▶ _Given task_: List every line in the rows below that contains the string "icon", copying each such line in full. Matching is case-sensitive.

▶ _Data to process_:
■ ■ ■ ■

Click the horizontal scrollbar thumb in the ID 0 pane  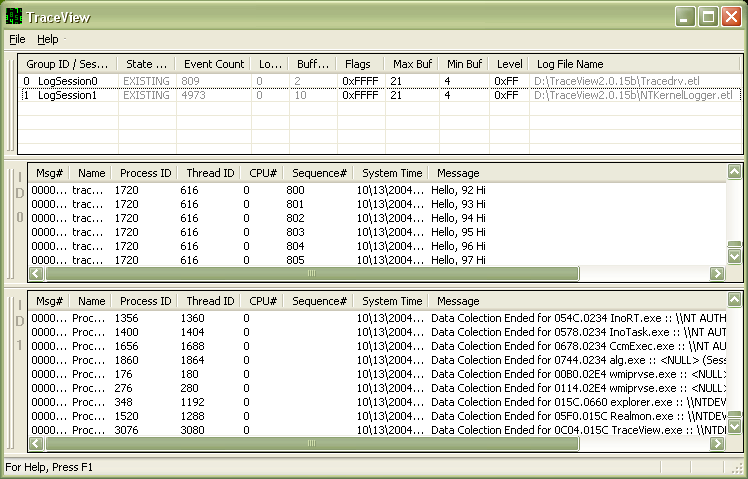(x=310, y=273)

■ ■ ■ ■

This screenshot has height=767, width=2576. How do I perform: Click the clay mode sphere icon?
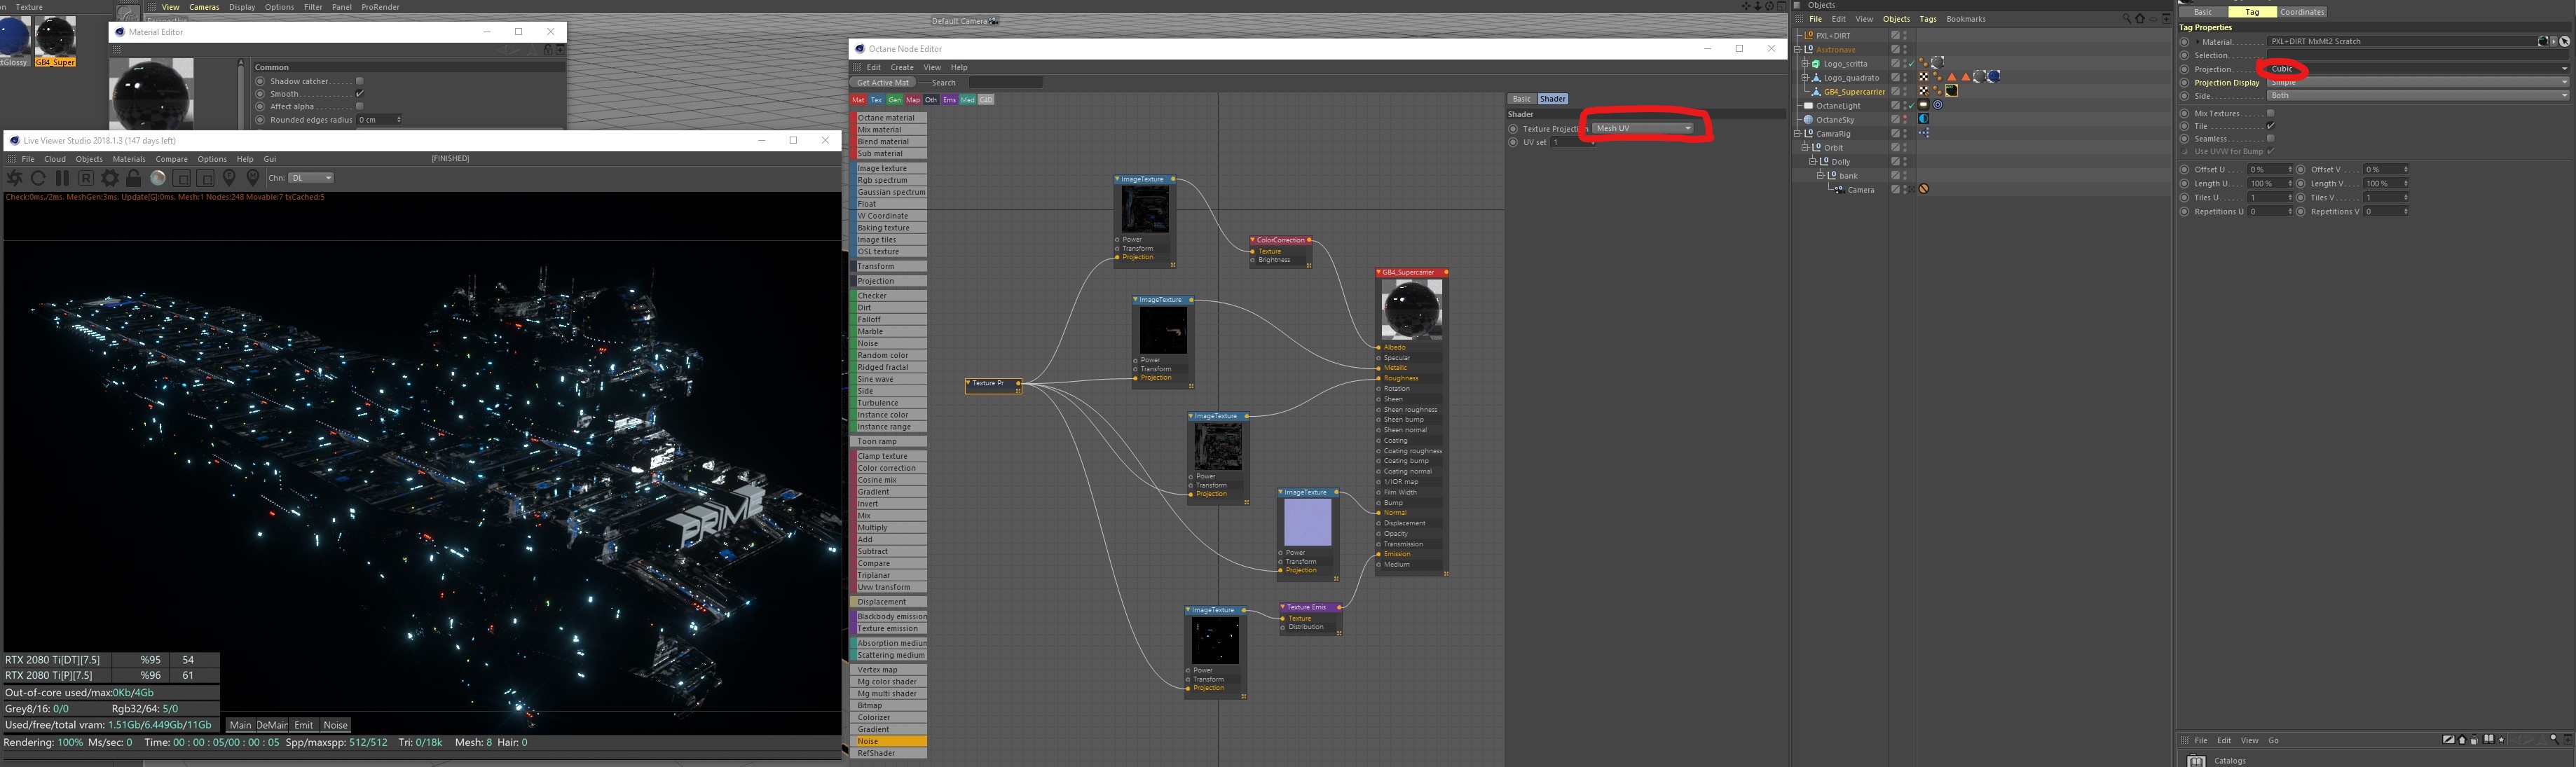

■ ■ ■ ■

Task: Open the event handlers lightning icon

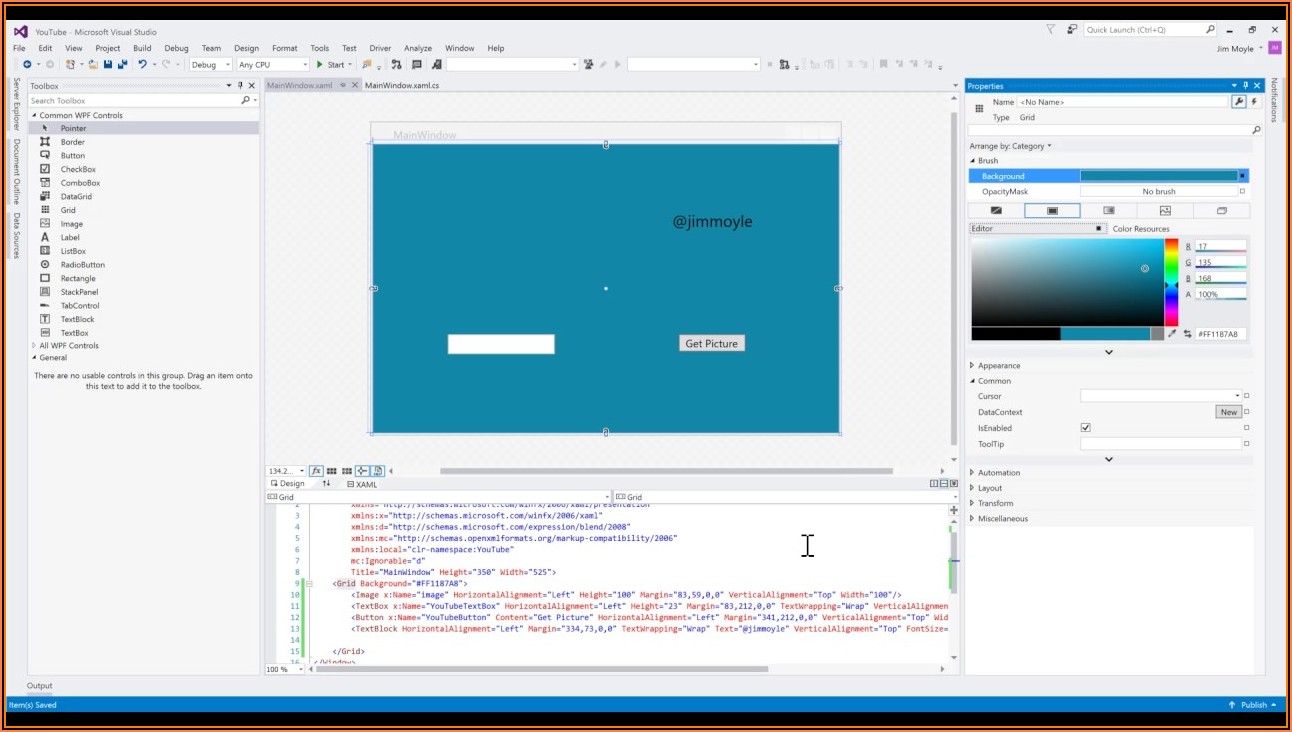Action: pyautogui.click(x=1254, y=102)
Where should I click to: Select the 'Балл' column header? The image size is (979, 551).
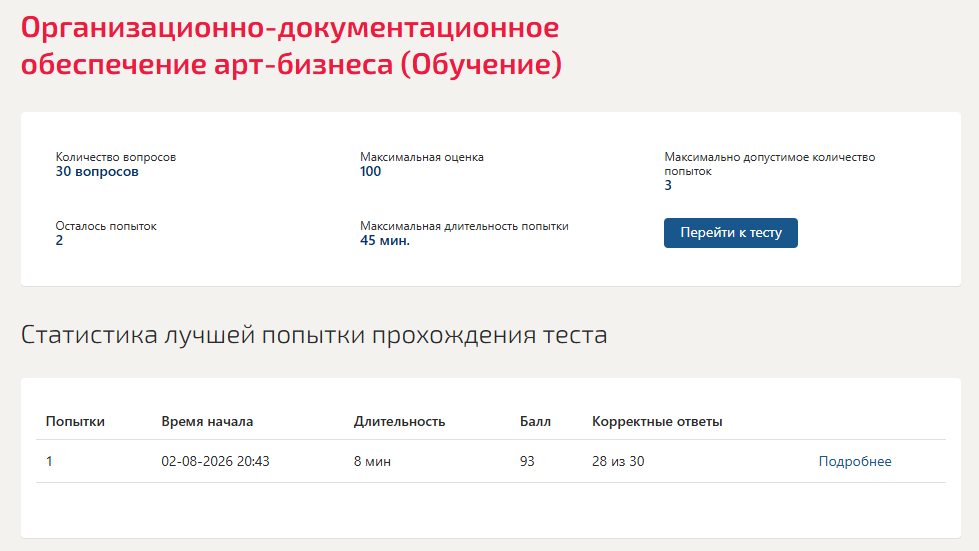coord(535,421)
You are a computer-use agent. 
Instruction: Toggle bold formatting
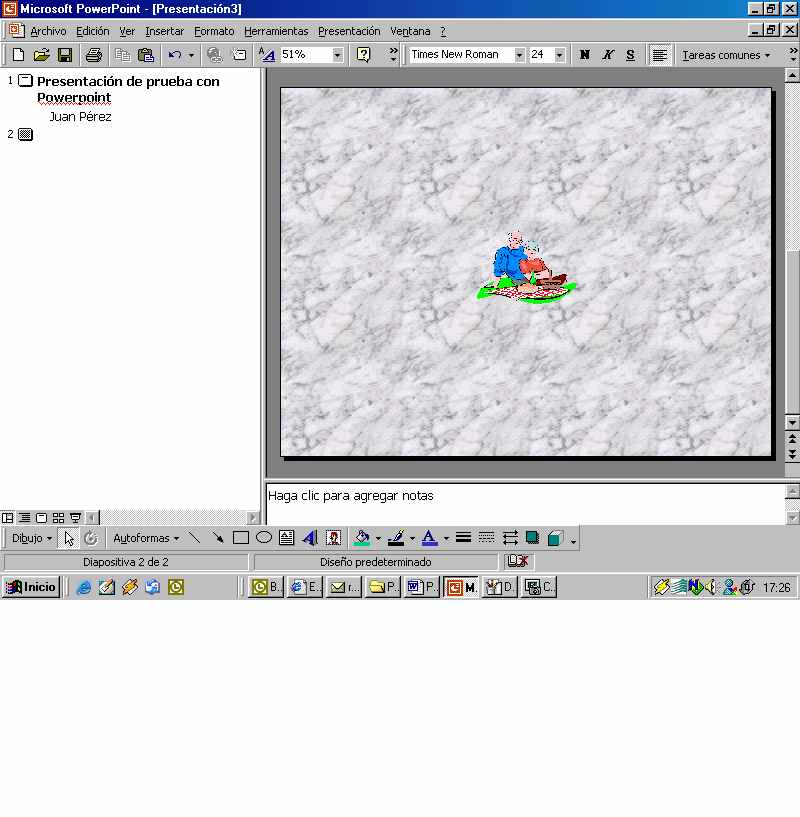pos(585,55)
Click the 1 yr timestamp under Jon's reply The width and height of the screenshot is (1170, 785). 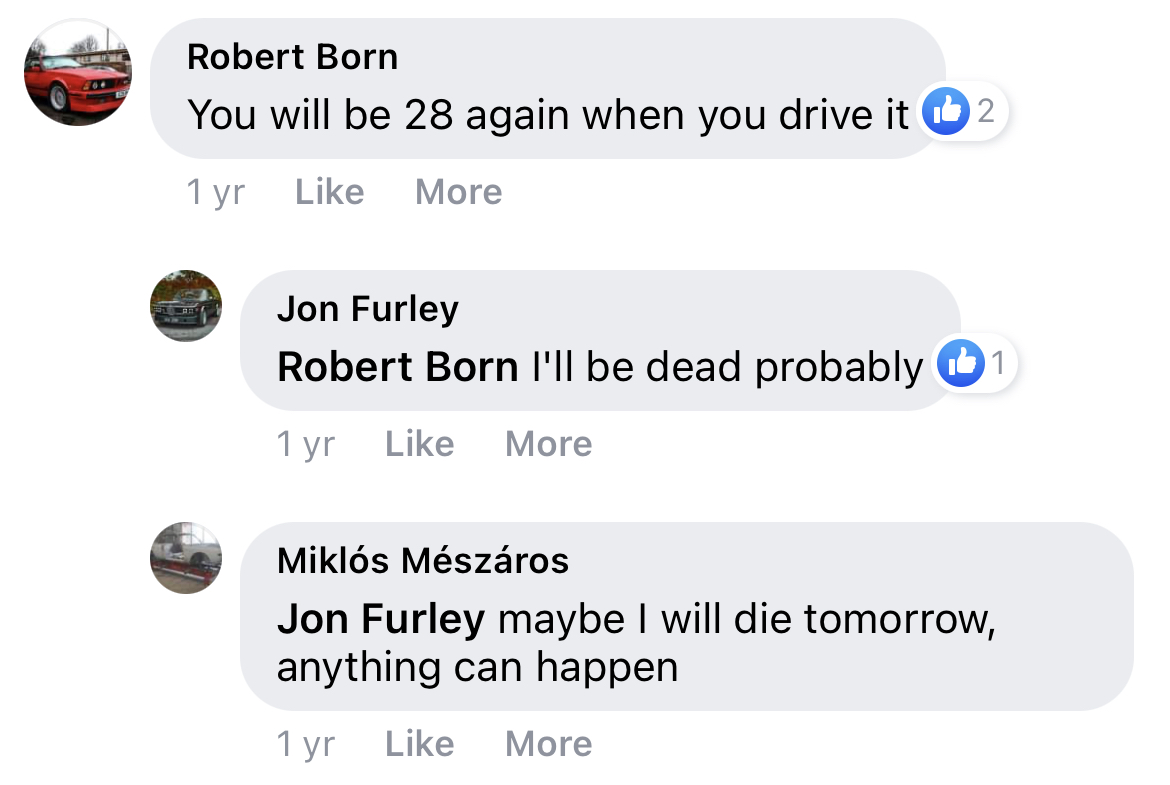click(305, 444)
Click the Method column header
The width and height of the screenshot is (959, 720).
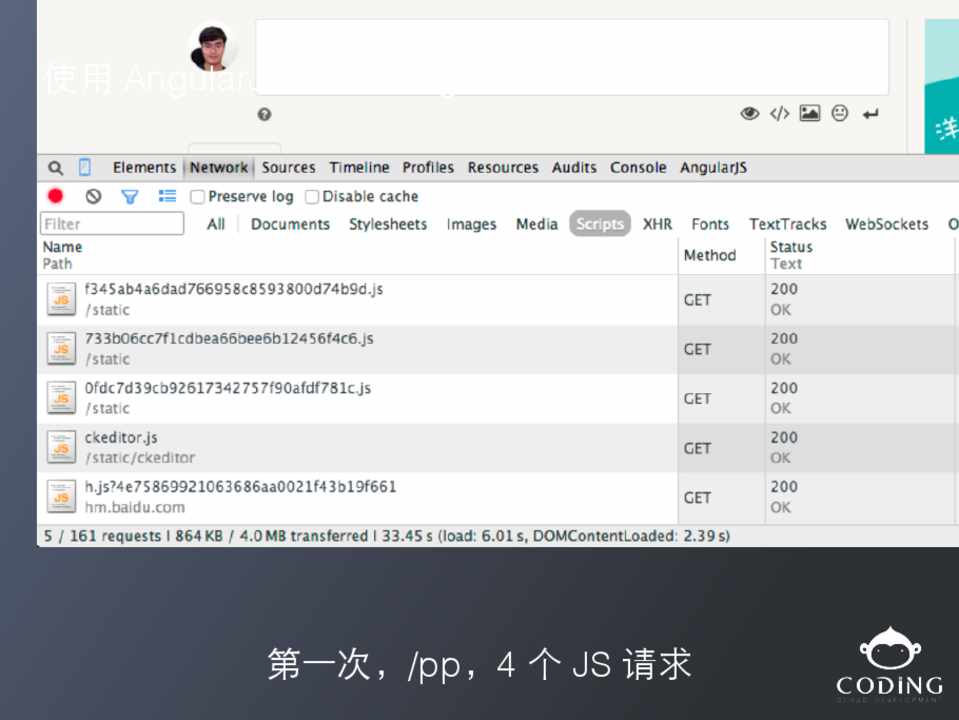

■ ■ ■ ■

▶ _Answer below_:
This screenshot has height=767, width=2576. How do I perform: Click the clay mode sphere icon?
Task: Open the event handlers lightning icon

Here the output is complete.